(SUPPLIED MATERIAL Opens)

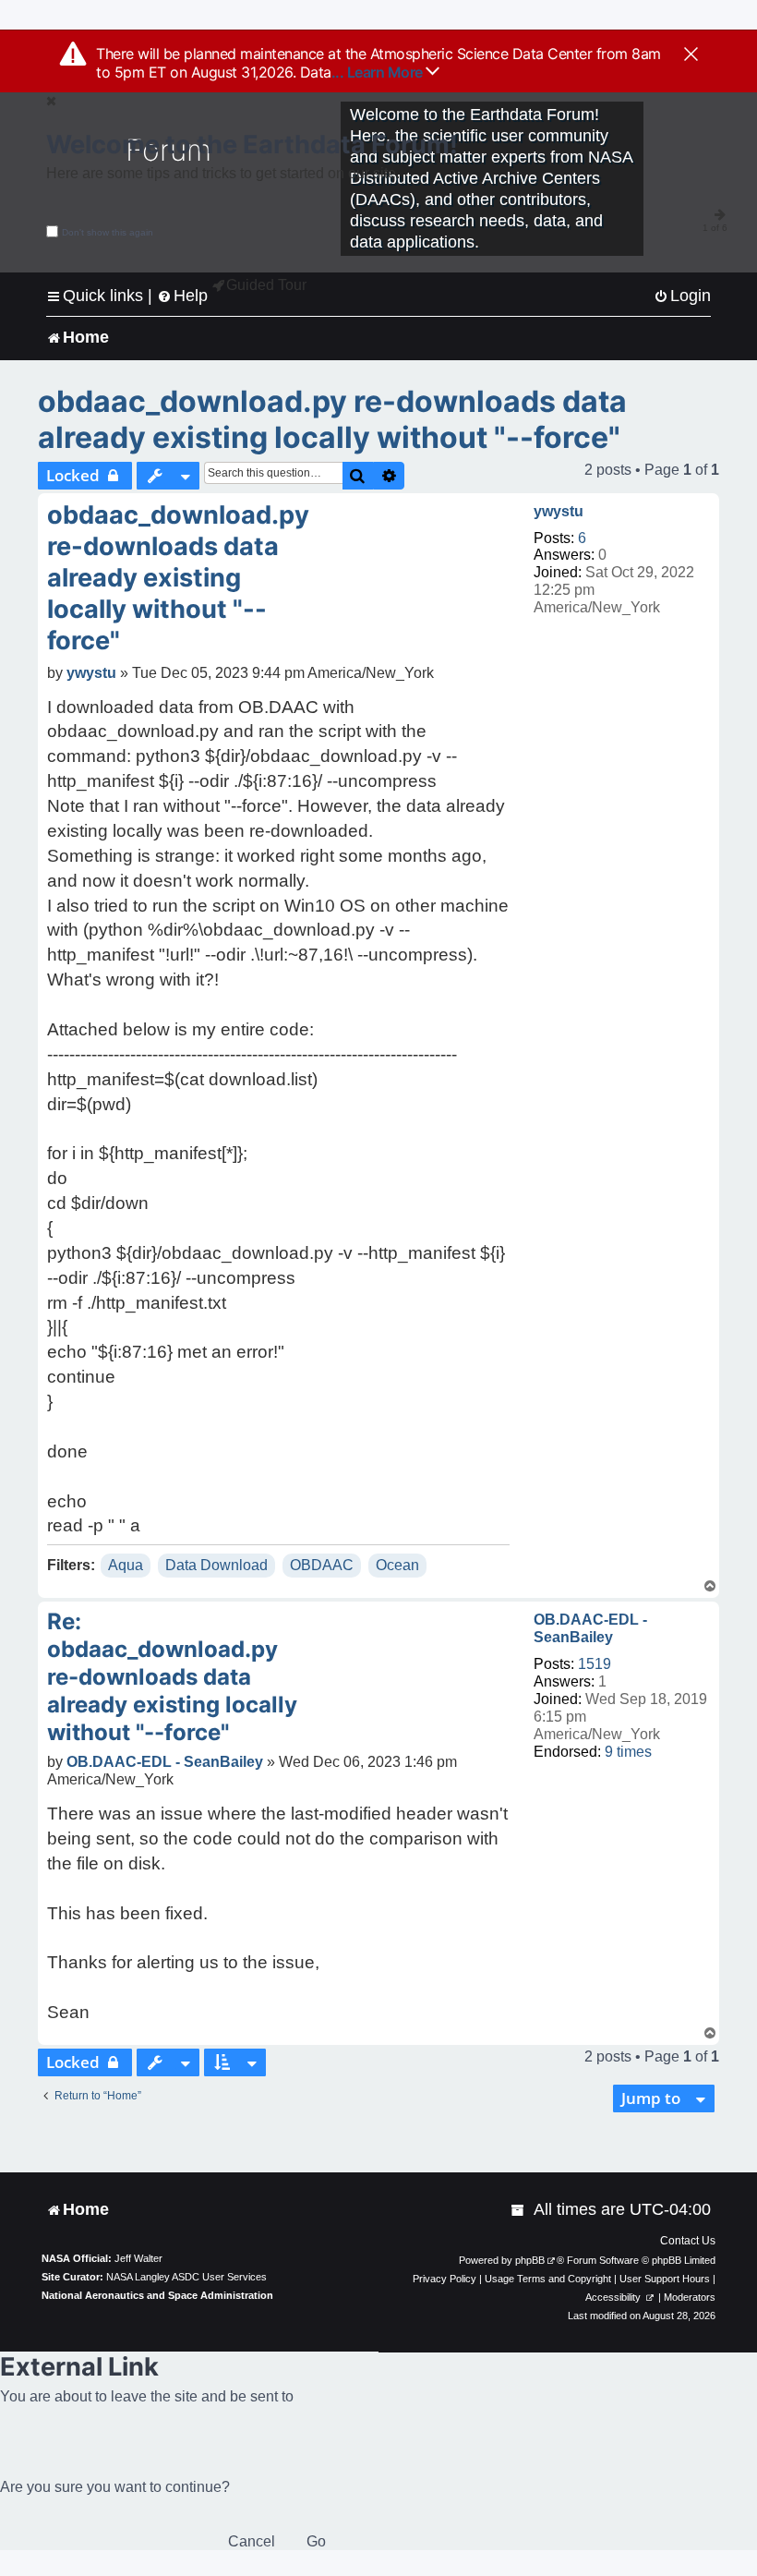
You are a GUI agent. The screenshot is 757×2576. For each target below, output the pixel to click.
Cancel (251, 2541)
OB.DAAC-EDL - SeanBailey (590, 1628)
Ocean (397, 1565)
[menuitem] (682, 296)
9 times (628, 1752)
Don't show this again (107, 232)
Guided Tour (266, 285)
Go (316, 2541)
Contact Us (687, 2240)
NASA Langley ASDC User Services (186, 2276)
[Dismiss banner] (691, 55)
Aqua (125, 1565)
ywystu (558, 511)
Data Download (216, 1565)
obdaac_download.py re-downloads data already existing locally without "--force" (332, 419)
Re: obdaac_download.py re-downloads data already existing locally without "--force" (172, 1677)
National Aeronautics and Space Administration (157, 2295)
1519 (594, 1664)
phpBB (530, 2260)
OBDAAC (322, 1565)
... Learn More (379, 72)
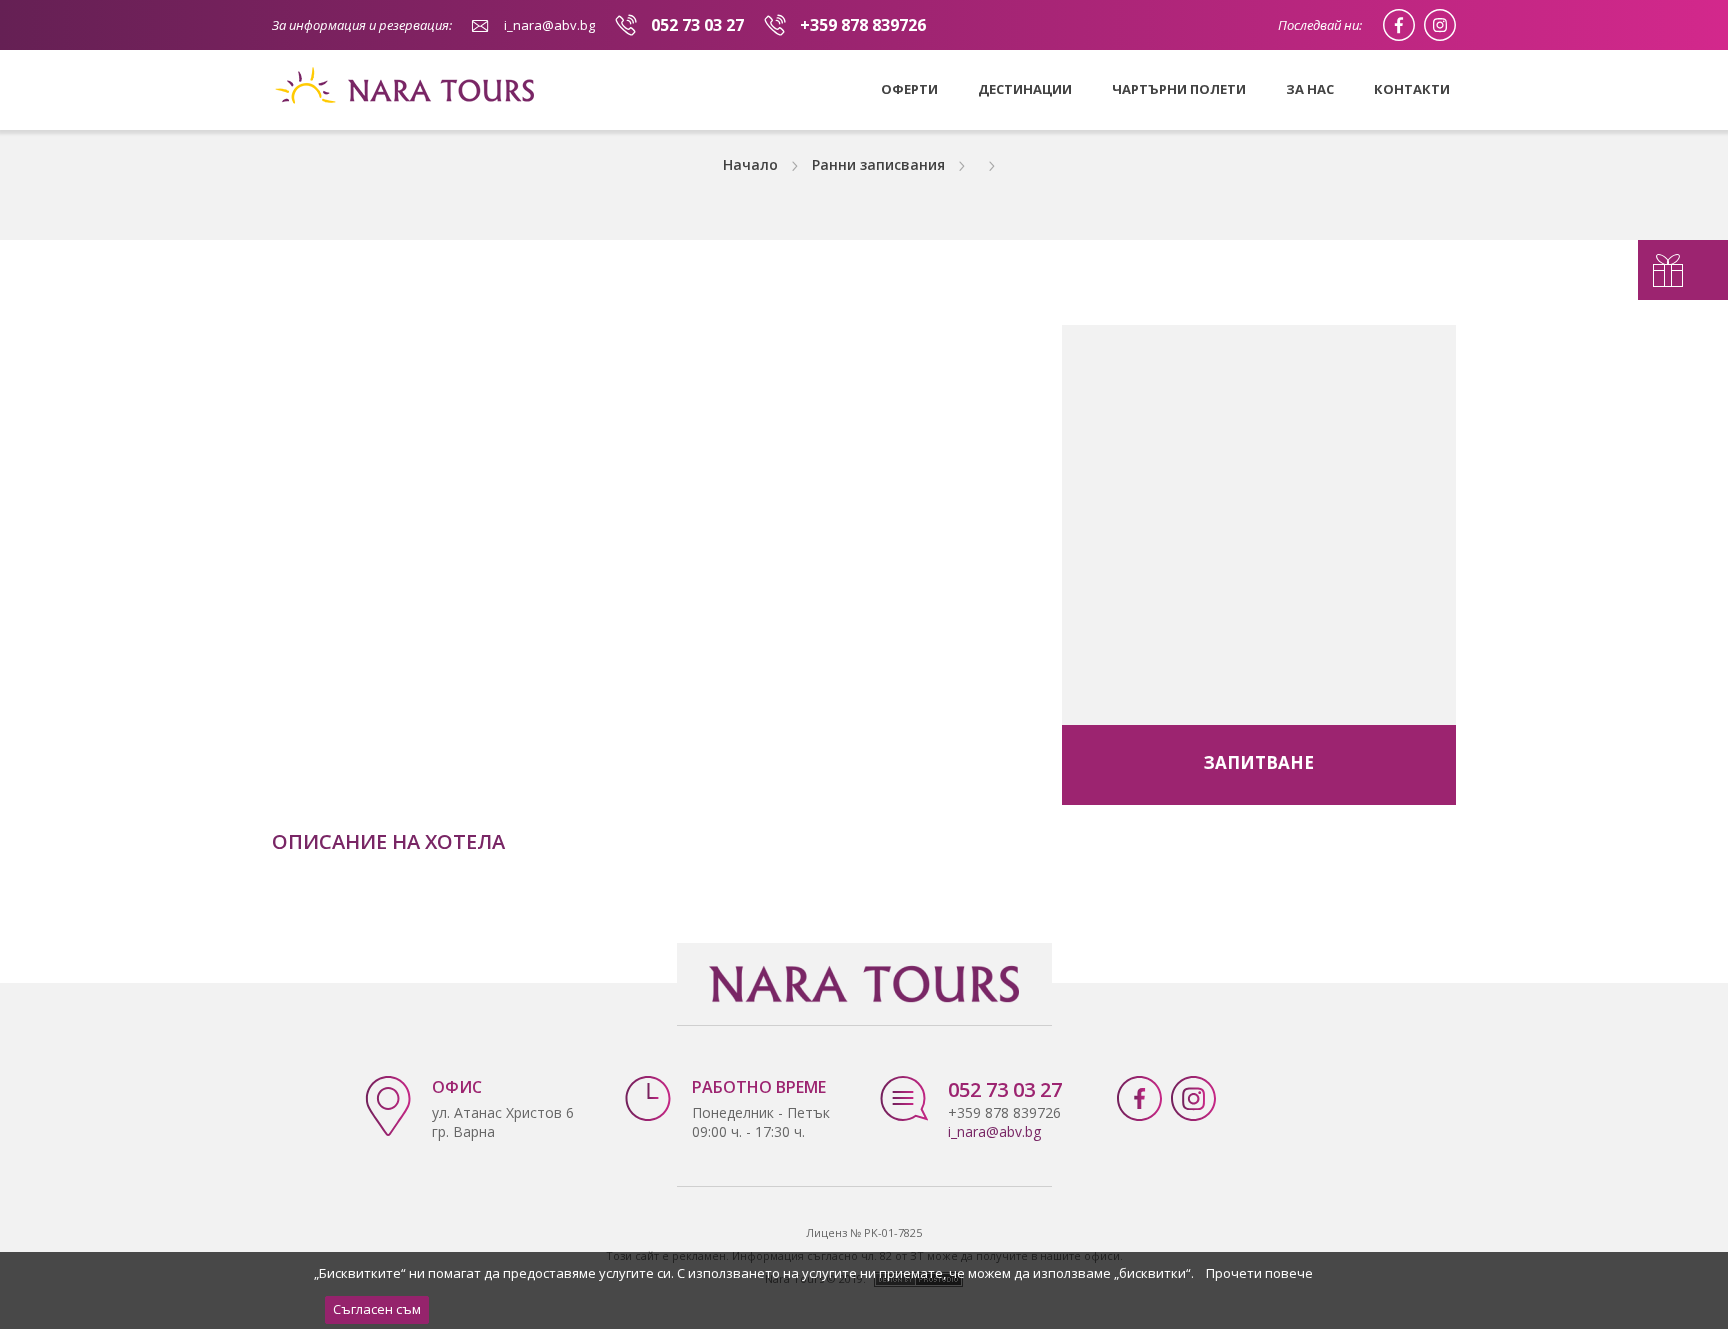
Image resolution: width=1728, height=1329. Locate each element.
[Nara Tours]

(SUPPLIED MATERIAL Closes)

INSTRUCTIONS FOR THE TASK:
Check every line of the data for the word "each". The response is the count alone.

EXERCISE OUTPUT:
2